- À COMPLÉTER
1. Relevez tous les personnages de la mythologie nommés dans le texte sur Gortyne.
2. Recopiez à l'identique, dans les enregistrements, uniquement le passage allant de la ligne qui contient "This screenshot has height=236, width=452." jusqu'à celle qui contient "point(168,241)", ces deux lignes comprises.

- TEXTE EXTRAIT
_ _ _
Le site de Gortyne se situe en Messara, à l’Est de Mirès. Contrairement à Phaistos et Agia Triada, les ruines y sont romaines, à l’exception donc de la Grande Inscription. Il s’agit du plus vaste site archéologique de Crète, d’une superficie de 400 hectares, sur les ruines duquel sont construits trois villages, qui ont englobé dans leurs constructions des morceaux de monuments antiques. Si vous arrivez par Metropoli, vous ne cesserez de freiner tous les 10 mètres pour observer les différents chantiers de fouille, les mosaïques, les colonnes et les pierres qui jonchent le sol, dans un indescriptible méli-mélo. On soupçonne vite que les habitants ne peuvent donner un coup de bêche dans leurs champs sans tomber sur des vestiges et des trésors archéologiques. Il faut souligner que le lieu est habité depuis le néolithique, que Gortyne succéda à Phaistos comme puissance dominante de la Messara, avant de ravir à Cnossos la place de capitale de la Crète romaine pour presque mille ans. On ne pouvait en attendre moins qu’une cité bénie des Dieux et berceau de Rois passés à la postérité : Zeus, métamorphosé en taureau s’acoquina avec Europe sous un platane campé sur les terres de la future cité, arbre tellement traumatisé par ce coït zoophile qu’il en restât tout vert, encore aujourd’hui ; de cette saillie naquirent Minos et son frère Rhadamanthe, fondateur supposé de Gortyne, parmi d’autres éventualités familiales (son frère, son fils…). C’est dans ces mêmes champs qu’un autre bovidé forniqua joyeux, cette fois-ci avec la Reine Pasiphaé, pour donner naissance au minotaure, dont le labyrinthe serait en fait tout proche, selon une croyance byzantine.
_ _ _
[Entrées de données extraites]
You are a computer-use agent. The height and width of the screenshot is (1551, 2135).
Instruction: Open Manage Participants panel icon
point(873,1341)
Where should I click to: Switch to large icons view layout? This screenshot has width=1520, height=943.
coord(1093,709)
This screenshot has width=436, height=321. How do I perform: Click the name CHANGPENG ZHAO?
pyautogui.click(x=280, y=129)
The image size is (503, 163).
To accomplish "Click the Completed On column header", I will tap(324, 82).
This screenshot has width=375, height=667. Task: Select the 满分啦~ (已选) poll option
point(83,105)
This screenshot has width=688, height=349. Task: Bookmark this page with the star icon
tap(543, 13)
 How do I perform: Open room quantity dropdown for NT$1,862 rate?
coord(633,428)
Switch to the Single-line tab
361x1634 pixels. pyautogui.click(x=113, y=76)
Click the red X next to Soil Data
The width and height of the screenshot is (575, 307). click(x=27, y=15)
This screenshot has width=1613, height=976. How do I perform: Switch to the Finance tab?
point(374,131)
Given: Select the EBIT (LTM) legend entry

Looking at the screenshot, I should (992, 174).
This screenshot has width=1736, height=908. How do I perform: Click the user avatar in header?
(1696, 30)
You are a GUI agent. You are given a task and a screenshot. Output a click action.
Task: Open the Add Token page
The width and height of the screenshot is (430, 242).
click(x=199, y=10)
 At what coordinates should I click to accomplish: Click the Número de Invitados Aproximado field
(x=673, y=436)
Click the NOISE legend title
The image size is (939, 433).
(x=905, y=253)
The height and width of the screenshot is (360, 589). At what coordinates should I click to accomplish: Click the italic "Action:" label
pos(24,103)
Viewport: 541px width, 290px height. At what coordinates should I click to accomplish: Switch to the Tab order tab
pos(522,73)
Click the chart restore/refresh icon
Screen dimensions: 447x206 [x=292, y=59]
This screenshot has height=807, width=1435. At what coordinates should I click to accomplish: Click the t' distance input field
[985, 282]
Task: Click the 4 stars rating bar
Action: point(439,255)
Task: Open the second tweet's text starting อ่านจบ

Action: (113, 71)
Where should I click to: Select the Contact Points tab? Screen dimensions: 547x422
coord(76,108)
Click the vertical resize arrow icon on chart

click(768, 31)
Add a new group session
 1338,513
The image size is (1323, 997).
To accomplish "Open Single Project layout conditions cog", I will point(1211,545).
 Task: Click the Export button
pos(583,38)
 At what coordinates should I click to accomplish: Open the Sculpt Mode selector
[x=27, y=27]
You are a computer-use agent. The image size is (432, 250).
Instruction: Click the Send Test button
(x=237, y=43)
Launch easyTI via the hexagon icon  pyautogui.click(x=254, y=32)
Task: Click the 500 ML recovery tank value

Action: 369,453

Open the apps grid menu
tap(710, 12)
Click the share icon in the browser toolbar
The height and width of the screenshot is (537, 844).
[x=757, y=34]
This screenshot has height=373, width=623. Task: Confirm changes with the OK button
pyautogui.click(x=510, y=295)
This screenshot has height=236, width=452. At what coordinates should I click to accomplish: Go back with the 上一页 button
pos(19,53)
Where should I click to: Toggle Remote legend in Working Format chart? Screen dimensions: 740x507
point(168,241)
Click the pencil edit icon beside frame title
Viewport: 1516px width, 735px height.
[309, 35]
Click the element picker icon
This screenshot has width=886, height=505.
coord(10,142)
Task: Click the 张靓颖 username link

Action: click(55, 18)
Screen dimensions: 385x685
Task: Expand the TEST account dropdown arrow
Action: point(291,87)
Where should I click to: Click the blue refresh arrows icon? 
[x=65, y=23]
_ _ _
- LISTE DES RÉPONSES
1. Zeus, Europe, Minos, Rhadamanthe, la reine Pasiphaé, le minotaure

2.
This screenshot has height=236, width=452. At what coordinates should I click to accomplish: Go back with the 上一页 button
pos(19,53)
Where should I click to: Toggle Remote legend in Working Format chart? Screen dimensions: 740x507
point(168,241)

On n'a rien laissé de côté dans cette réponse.